A Banfora, nous avons croisé Patrice. Il est guide (reconnu par l'organisation nationale du tourisme au Burkina) et attend les touristes à la sortie des bus à la gare routière de Banfora. C’est là que nous l’avons rencontré.
Il nous a amené à notre " hôtel ", Les Roniers, (un super petit complexe composé de petites cases très sympas autour d’un restaurant qui sert une très bonne nourriture locale) et nous a proposé des excursions. Nous avons décidé d’en faire une avec lui aux Pics de Sindou, la curiosité géologique du coin. Le lendemain, équipés d’un truc à 2 roues entre la moto et la mobylette (la motobylette), nous avons pris les pistes de Sindou. Evidemment, on a crevé, mais ça, c’est obligatoire dès qu’on prend la route (enfin, les pistes) : ça fait partie du charme et surtout, c’est comme ça que l’on découvre les villages et l’hospitalité incroyable des gens. Donc, sur le chemin, nous avons visité un petit village. C’était le jour du marché et nous en avons fait le tour. Les Burkinabé vendent des choses incroyables ! On ne croirait pas que cela existe. En l’occurrence, ils vendent des pastilles de lait à diluer dans les boissons. Au premier abord, on pourrait croire que ce sont des cachets, mais non, rien à voir, juste du lait? Ils vendent des vélos qui ont 50 ans, des tee-shirts portés de milliers de fois. Au marché, chacun trouve ce qu’il cherche. Après plus de 50 Km, et avec les fesses en gelée, nous sommes arrivés à Sindou. Je vous l’accorde, géologiquement parlant, le site n’a rien d’exceptionnel, ce sont juste des cheminées de fées de pierres noires. Mais les explications de Patrice qui vont avec, elles, étaient vraiment sympas à écouter. Il nous a raconté les griots qui se réunissaient dans cet endroit magique, les sacrifices, les fêtes en l’honneur des dieux, les touristes trop inconscients de des esprits qui règnent ici et qui ont disparu pour n’avoir pas respecté le caractère sacré du lieu... On a beaucoup apprécié ses descriptions et on sentait qu’il adorait faire découvrir sa culture ! Des fois, il s’emballait tellement qu’on était obligé de se concentrer pour comprendre sa manière de parler ultra rapide !

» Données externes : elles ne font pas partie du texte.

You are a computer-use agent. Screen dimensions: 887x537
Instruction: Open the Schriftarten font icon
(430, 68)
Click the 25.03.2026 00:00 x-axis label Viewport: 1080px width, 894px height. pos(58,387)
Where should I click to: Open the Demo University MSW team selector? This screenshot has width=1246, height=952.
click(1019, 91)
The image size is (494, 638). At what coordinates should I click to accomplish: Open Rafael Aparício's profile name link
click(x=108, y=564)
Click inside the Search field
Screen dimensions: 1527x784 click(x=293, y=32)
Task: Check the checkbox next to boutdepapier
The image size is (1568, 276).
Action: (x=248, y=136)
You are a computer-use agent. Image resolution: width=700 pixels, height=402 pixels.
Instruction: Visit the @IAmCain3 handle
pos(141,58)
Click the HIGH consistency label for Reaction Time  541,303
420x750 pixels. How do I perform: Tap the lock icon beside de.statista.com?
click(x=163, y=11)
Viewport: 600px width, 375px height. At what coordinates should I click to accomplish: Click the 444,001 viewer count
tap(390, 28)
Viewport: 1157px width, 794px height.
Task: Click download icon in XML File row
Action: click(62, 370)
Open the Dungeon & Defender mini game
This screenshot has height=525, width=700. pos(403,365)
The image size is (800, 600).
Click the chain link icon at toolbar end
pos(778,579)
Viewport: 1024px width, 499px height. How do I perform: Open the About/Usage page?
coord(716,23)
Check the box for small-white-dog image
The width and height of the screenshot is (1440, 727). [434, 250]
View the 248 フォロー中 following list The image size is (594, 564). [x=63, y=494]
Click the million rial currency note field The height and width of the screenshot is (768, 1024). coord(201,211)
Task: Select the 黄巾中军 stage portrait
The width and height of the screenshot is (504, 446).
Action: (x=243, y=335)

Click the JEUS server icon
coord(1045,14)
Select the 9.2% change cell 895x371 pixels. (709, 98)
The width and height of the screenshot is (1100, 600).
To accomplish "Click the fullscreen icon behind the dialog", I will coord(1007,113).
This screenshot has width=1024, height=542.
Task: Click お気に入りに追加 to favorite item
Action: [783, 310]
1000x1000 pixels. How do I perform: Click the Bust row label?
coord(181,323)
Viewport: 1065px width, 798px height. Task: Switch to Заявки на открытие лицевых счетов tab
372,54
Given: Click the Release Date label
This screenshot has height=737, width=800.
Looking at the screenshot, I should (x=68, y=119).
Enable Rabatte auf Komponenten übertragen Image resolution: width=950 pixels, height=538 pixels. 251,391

Sur le chemin du retour, nous avons visité un tout petit village, Sitiana. Et là, nous avons pris une claque monumentale. Les vieux à moitié nus devant leurs cabanes en terre, les enfants sales et avec les ventres rebondis (que l’on ne croit pas réels même dans les reportages) et des nombrils protubérants parce que mal coupés à la naissance, la maigreur de certains visages, les peaux attaqués par le soleil et parfois rongées par les maladies? Et malgré cela, des sourires radieux. Que dire face à tout ça ? Que faire ? Comment se comporter ? Eh bien, naturellement. Avoir le sourire si on en est capable ou ne pas l’avoir si ce n’est pas possible, serrer toutes les mains que l’on vous présente (et il y en a !), rendre visite au chef du village, parler aux vieux qui ne vous comprennent pas, ramener des petits jouets aux enfants, et profiter de ces sourires radieux. Et voilà, vous faites partie de la famille, du clan? Du moins pour quelques instants. Personne ne vous regardera jamais de travers ou ne murmurera dans votre dos que vous n’avez rien à faire ici. Ce n'est pas le cas dans tous les pays du monde : suivez mon regard.